# OMG!! Another Showing Offer!!! WOOT!!



## PixelRabbit (Aug 29, 2014)

OMG OMG OMG !!!!  

Yesterday I put in an application to be a guest artist at the Southampton Art Gallery, this gallery is fantastic and was at the top of my list to get into.  I just got an email back saying they love my work and offered me the choice between October of next year and August of 2016 (which is about the best possible month to be in there).  It's a ways out but OMG YAYYYYYYYYY!!!!


----------



## waday (Aug 29, 2014)

Congratulations! That's great!


----------



## astroNikon (Aug 29, 2014)

Congratulations !!


----------



## ronlane (Aug 29, 2014)

wooohooo, see I told you $14K a piece wasn't too much


----------



## tirediron (Aug 29, 2014)

Well done!!!!!


----------



## PixelRabbit (Aug 29, 2014)

lol Ron 
Thanks all! 
I'm pretty much beside myself!
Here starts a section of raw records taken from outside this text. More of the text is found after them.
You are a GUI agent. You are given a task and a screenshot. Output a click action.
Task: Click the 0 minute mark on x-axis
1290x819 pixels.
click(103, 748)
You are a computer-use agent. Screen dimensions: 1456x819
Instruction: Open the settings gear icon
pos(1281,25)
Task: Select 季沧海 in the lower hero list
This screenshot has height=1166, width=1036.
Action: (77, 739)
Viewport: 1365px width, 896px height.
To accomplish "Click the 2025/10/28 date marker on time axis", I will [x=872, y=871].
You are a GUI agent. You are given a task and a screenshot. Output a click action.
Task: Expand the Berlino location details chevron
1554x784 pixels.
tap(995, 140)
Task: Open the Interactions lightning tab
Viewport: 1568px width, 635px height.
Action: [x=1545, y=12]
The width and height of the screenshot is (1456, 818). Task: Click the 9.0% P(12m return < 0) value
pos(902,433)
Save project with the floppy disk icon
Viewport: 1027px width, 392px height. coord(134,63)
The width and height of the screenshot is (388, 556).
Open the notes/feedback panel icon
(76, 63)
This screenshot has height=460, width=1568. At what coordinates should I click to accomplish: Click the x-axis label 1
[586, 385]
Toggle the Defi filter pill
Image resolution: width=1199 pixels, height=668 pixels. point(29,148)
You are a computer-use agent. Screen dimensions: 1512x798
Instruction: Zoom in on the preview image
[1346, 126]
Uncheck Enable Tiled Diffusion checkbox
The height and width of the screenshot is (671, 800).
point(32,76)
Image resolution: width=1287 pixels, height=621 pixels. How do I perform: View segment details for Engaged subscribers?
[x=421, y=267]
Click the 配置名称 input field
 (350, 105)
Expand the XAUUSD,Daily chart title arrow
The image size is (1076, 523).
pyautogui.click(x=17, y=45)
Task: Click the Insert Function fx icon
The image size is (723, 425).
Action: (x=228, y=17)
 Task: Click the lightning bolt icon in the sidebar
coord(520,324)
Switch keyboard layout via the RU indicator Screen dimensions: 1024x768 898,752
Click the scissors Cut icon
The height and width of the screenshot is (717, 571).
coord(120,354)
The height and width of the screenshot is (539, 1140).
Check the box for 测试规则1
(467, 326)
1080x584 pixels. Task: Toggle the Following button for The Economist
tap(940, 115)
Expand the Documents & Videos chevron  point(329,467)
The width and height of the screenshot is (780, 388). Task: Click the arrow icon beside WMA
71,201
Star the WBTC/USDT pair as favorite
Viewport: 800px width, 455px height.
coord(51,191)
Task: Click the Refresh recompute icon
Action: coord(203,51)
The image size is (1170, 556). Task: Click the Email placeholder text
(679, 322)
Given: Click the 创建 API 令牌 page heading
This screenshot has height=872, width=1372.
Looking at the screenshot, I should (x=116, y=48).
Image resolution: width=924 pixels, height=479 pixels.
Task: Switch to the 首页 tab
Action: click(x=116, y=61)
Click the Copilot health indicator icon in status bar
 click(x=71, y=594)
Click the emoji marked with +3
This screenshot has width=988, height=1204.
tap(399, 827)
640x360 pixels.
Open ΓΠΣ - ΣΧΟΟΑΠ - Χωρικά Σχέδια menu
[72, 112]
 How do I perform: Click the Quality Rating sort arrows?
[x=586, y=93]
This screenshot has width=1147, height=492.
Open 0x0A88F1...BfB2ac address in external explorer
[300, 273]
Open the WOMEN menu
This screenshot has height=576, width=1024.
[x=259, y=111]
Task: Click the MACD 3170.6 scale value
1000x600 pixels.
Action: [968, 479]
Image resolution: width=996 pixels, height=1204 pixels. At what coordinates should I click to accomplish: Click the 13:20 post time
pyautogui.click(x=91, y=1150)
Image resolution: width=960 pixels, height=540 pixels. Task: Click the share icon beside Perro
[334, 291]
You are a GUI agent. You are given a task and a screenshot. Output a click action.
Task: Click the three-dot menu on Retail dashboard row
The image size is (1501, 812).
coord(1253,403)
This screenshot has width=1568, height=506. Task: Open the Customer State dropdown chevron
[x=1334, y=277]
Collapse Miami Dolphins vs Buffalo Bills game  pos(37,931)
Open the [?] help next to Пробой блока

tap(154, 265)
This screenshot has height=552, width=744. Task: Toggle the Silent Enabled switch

Yay!


----------



## annamaria (Aug 29, 2014)

Wow!! That's great.  Congrats.


----------



## pjaye (Aug 29, 2014)

Congrats!!!!!! :cheer::cheer::cheer:


----------



## Warhorse (Aug 29, 2014)

:thumbup:

Congrats!


----------



## Ron Evers (Aug 29, 2014)

Way to go Judi.


----------



## Msteelio91 (Aug 29, 2014)

Congrats!!


----------



## lambertpix (Aug 29, 2014)

Good for you!


----------



## Scatterbrained (Aug 29, 2014)

WOOT!


----------



## rexbobcat (Aug 29, 2014)

Congrats!


----------



## get_armbarred (Aug 29, 2014)

Awesome.


----------



## mmaria (Aug 29, 2014)




----------



## Rudipides (Aug 29, 2014)

Congratulations!!  

What will you be doing as a guest artist?  Showing your photography, instructing, or taking courses?


----------



## JustJazzie (Aug 29, 2014)

That's incredible news! Congratulations!!


----------



## PixelRabbit (Aug 29, 2014)

Thanks all! I'm still grinning like a fool 

Rudipides, I will be showing my Fine Art in Motion work, here is a link to the current showing set.
https://www.flickr.com/photos/judi_smelko/sets/72157644050870383/


----------



## Tiller (Aug 29, 2014)

I guess this means you're kind of a big deal now 

Way to go! These are the moments you live for. Having the stupid grin on your face all day long is when you really know it's good. Congrats! :cheers:


----------



## Ysarex (Aug 29, 2014)

Congrats! Very exciting.

Joe


----------



## LarryLomona (Aug 29, 2014)

Awesome, Congrats Judi


----------



## baturn (Aug 29, 2014)

Congratulations!


----------



## PixelRabbit (Aug 30, 2014)

Thanks so much all!

Ha Tiller, not sure about me being a big deal but I definitely have an awesome opportunity!
You are right about the good moments in life though!  Still quite pleased this morning


----------



## PropilotBW (Aug 30, 2014)

Congrats!!


----------



## Raj_55555 (Aug 30, 2014)

Wow!! Congratulations Judi, and you can keep the grin, you deserve it.  so very happy for you! :sillysmi:


----------



## Dagwood56 (Aug 30, 2014)

Congrats Judi! So happy for you. :cheers:


----------



## Derrel (Aug 30, 2014)

Good for you, Judi! I hope you had _your people_ tell _their people_ that you were very happy for the opportunity! ;-)


----------



## mishele (Aug 30, 2014)

I'm not surprised! You're amazing, gurl!! :thumbup:


----------



## paigew (Aug 30, 2014)

Yay!!! Awesome! Congrats


----------



## keyseddie (Aug 30, 2014)

It's good to be Queen, little bunny.:thumbup:


----------



## PixelRabbit (Aug 30, 2014)

Thanks all!!

Derrel, oh I totally need my own people, it would be much easier to keep the ducks from mingling! lol!


----------



## pthrift (Aug 30, 2014)

Nicely done-

Congrats! 

Sent from my Samsung Galaxy S4; probably while slacking off at work


----------



## PixelRabbit (Aug 30, 2014)

Thanks Pthrift


----------



## kdthomas (Sep 3, 2014)

Good for you! Congratulations :thumbup:


----------



## snerd (Sep 4, 2014)

How do I miss the good threads?! Congrats! You must be impressing some folks up that way!!!


----------



## Vince.1551 (Sep 4, 2014)

Congrats 


Sent from my iPhone using Tapatalk


----------



## PixelRabbit (Sep 4, 2014)

Thanks all!

Snerd, there is something to be said for just doing it and getting your work out there and seeing what happens!!


----------



## pgriz (Sep 4, 2014)

Congrats!  And I hope you had the presence of mind to do a selfie when you had that grin...


----------



## PixelRabbit (Sep 4, 2014)

Thanks Paul and no I did not take a selfie of me lookin' goofy  lol


----------



## CameraClicker (Sep 4, 2014)

Awesome!  Congratulations!


----------